TRIBUNNEWS.COM, JAKARTA - Menko Kemaritiman Rizal Ramli dan Menteri ESDM Sudirman Said diminta berdiskusi mengenai kontrak karya PT. Freeport Indonesia.
Diketahui kedua menteri tersebut berbeda pendapat soal Freeport.
"Kenapa enggak duduk bareng? Tapi ini malah di media lalu mengkritik masalah pribadi.
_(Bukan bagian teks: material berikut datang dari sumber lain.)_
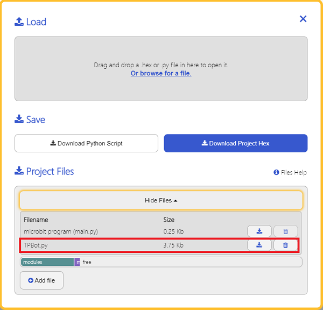Click the info icon next to Files Help
The height and width of the screenshot is (310, 323).
276,172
Menko itu memberi rekomendasi, kalau lintas Menko ini kewenangan Kepala Staf Kepresidenan, ini sekarang dijabat Kang Teten (Teten Masduki)," kata Praktisi Pertambangan Alhilal Hamdi dalam diskusi 'Rakyat Menuntut Hak kepada Freeport' di Cikini, Jakarta, Minggu (25/10/2015).
Ia mengatakan bila Teten tidak dapat menjalankan tugas tersebut maka hal itu dapat diambil-alih presiden.
Hilal pun meminta presiden menunjukkan sosok pemimpin.
"Presiden harus ada kejelasan untuk 2021 (habisnya kontrak karya Freeport) kalau dicabut resiko tiga atau empat tahun drop," imbuhnya.
Ia menilai surat Menteri ESDM kepada Freeport telah terbaca dengan baik bahwa pemerintah setuju perpanjangan kontrak karta. Tetapi hal itu dibantah Teten Masduki.
"Ini disayangkan Menko Maritim. Menteri ESDM tidak tahu negosiasi, harusnya saham Freeport dibuat serendah mungkin. Saya paham Freeport butuh kepastian usaha," kata Mantan Menakertrans itu.
Menurut Hilal bila kontrak karya Freeport diperpanjang maka pemerintah harus memberikan syarat yang jelas. Pemerintah harus satu visi dalam melakukan negosiasi dengan Freeport.
Termasuk visi menjadikan BUMN/BUMD Indonesia untuk tumbuh sebagai perusahaan kelas dunia yang mengelola perusahaan tambang skala raksasa.
Kemudian, menuyusun strategi dan master plan pengembangan smelter, hilirisasi dan kawasan industri berat di Papua.
"Pengalihan teknologi, peningkatan porsi kepemilikan dan manajemen bisa dilakukan bertahap namun pasti. Hingga tak ada jeda operasi terlalu lama maupun potensi gejolak yang tak dapat diatasi," tuturnya.